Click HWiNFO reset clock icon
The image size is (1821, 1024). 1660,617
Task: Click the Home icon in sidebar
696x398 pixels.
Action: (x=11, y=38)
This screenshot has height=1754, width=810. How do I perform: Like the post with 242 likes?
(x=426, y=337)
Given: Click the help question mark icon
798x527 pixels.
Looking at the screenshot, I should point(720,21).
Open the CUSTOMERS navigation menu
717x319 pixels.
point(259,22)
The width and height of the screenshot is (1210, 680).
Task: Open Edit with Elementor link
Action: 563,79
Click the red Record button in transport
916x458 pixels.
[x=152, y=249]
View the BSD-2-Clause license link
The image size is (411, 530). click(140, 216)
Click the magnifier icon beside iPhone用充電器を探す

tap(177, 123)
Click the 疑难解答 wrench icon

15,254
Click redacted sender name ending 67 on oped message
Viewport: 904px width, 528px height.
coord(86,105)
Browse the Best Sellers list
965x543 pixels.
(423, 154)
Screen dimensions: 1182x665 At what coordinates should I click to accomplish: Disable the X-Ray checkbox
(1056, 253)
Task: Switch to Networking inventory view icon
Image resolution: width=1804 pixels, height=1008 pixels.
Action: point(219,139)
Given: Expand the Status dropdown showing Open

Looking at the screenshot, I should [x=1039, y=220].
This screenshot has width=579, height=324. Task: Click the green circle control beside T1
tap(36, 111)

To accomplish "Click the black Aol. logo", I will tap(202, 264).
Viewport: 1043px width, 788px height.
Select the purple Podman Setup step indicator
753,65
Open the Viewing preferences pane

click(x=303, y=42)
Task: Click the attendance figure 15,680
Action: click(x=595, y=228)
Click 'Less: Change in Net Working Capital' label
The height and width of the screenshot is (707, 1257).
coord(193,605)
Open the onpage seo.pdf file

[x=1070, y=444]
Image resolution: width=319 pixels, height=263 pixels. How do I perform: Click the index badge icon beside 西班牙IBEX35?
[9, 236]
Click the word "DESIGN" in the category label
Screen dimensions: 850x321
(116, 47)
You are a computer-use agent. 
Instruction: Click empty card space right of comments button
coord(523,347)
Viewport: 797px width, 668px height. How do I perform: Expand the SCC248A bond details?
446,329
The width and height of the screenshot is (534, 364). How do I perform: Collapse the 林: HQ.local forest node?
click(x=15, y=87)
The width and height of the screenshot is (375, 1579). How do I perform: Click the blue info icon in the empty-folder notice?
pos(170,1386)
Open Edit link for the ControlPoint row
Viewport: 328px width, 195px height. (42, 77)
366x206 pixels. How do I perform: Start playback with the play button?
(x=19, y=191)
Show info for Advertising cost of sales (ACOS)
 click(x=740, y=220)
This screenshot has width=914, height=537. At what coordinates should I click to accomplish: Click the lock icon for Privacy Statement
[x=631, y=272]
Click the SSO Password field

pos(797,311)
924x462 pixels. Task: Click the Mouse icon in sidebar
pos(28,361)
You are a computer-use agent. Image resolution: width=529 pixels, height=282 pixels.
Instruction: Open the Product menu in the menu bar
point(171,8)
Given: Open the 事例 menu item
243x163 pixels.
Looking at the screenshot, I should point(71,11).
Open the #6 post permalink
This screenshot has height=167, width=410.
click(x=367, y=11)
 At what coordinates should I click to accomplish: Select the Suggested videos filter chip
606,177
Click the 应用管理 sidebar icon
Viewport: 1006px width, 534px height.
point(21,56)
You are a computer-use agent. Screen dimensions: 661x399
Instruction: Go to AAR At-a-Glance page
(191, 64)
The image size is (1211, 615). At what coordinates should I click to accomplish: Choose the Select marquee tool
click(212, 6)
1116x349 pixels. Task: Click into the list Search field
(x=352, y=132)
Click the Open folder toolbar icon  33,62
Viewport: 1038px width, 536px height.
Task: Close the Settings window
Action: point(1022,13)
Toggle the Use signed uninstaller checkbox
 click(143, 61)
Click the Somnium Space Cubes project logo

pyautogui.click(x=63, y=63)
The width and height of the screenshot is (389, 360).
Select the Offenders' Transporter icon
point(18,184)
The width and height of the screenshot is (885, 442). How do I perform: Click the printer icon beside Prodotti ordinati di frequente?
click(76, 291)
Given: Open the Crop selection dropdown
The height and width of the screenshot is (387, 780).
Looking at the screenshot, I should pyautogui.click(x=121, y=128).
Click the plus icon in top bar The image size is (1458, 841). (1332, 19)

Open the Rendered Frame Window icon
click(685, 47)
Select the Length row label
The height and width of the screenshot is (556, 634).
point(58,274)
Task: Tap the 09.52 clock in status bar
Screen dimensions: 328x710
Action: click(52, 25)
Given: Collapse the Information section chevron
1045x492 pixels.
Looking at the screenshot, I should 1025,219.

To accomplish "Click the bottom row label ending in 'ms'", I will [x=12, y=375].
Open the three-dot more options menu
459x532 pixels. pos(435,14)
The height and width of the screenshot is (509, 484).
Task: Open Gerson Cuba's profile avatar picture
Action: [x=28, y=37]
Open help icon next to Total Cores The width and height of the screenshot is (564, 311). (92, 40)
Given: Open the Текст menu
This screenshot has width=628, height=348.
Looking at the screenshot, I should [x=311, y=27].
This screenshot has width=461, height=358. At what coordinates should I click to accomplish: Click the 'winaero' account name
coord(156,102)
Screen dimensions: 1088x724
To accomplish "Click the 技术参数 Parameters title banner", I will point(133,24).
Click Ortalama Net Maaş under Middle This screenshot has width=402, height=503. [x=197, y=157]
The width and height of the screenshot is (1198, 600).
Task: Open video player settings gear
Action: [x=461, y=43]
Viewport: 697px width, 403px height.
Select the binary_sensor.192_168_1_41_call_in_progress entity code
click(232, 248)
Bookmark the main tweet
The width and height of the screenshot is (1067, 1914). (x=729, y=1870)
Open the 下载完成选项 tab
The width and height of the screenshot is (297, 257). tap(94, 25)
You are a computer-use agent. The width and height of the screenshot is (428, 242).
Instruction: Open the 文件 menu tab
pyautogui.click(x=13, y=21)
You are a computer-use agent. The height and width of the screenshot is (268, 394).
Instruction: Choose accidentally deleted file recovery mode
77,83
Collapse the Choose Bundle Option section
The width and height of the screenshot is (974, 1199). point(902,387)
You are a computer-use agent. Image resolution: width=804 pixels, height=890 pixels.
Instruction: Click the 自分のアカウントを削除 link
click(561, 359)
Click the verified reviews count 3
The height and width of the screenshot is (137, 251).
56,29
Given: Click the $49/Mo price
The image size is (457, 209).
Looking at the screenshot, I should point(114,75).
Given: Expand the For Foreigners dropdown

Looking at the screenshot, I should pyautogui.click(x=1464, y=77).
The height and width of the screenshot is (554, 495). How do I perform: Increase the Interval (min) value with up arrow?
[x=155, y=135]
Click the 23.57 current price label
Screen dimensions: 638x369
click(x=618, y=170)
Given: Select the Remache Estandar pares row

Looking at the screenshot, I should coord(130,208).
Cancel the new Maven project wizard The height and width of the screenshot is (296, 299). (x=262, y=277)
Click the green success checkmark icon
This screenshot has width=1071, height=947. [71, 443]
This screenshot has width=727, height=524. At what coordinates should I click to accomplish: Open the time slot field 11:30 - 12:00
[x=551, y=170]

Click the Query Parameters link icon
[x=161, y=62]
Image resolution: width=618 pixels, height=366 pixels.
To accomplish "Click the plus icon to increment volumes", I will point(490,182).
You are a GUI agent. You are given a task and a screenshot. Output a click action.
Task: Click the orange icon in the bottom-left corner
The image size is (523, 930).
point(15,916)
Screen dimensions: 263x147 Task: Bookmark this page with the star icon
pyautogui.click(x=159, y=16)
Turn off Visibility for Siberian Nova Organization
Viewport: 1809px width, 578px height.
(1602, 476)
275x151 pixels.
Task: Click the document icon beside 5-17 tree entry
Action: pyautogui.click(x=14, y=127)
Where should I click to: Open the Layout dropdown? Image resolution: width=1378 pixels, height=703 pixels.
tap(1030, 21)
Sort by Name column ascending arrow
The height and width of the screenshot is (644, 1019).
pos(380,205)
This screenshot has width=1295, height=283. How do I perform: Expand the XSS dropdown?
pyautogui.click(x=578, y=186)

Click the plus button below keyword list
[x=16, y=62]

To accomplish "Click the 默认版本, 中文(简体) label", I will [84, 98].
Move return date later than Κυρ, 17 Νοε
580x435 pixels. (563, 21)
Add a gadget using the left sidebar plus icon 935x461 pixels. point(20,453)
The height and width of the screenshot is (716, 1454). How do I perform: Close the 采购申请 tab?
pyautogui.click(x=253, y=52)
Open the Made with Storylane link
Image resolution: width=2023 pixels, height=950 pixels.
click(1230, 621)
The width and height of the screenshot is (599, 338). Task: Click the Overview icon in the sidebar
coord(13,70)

────────────────

Task directions: Write out the lines starting with the line that contains "Given: Expand the Status" and going on through the line that contains "pos(28,361)", both included.

Result:
Given: Expand the Status dropdown showing Open

Looking at the screenshot, I should [x=1039, y=220].
This screenshot has width=579, height=324. Task: Click the green circle control beside T1
tap(36, 111)

To accomplish "Click the black Aol. logo", I will tap(202, 264).
Viewport: 1043px width, 788px height.
Select the purple Podman Setup step indicator
753,65
Open the Viewing preferences pane

click(x=303, y=42)
Task: Click the attendance figure 15,680
Action: click(x=595, y=228)
Click 'Less: Change in Net Working Capital' label
The height and width of the screenshot is (707, 1257).
coord(193,605)
Open the onpage seo.pdf file

[x=1070, y=444]
Image resolution: width=319 pixels, height=263 pixels. How do I perform: Click the index badge icon beside 西班牙IBEX35?
[9, 236]
Click the word "DESIGN" in the category label
Screen dimensions: 850x321
(116, 47)
You are a computer-use agent. 
Instruction: Click empty card space right of comments button
coord(523,347)
Viewport: 797px width, 668px height. How do I perform: Expand the SCC248A bond details?
446,329
The width and height of the screenshot is (534, 364). How do I perform: Collapse the 林: HQ.local forest node?
click(x=15, y=87)
The width and height of the screenshot is (375, 1579). How do I perform: Click the blue info icon in the empty-folder notice?
pos(170,1386)
Open Edit link for the ControlPoint row
Viewport: 328px width, 195px height. (42, 77)
366x206 pixels. How do I perform: Start playback with the play button?
(x=19, y=191)
Show info for Advertising cost of sales (ACOS)
 click(x=740, y=220)
This screenshot has width=914, height=537. At what coordinates should I click to accomplish: Click the lock icon for Privacy Statement
[x=631, y=272]
Click the SSO Password field

pos(797,311)
924x462 pixels. Task: Click the Mouse icon in sidebar
pos(28,361)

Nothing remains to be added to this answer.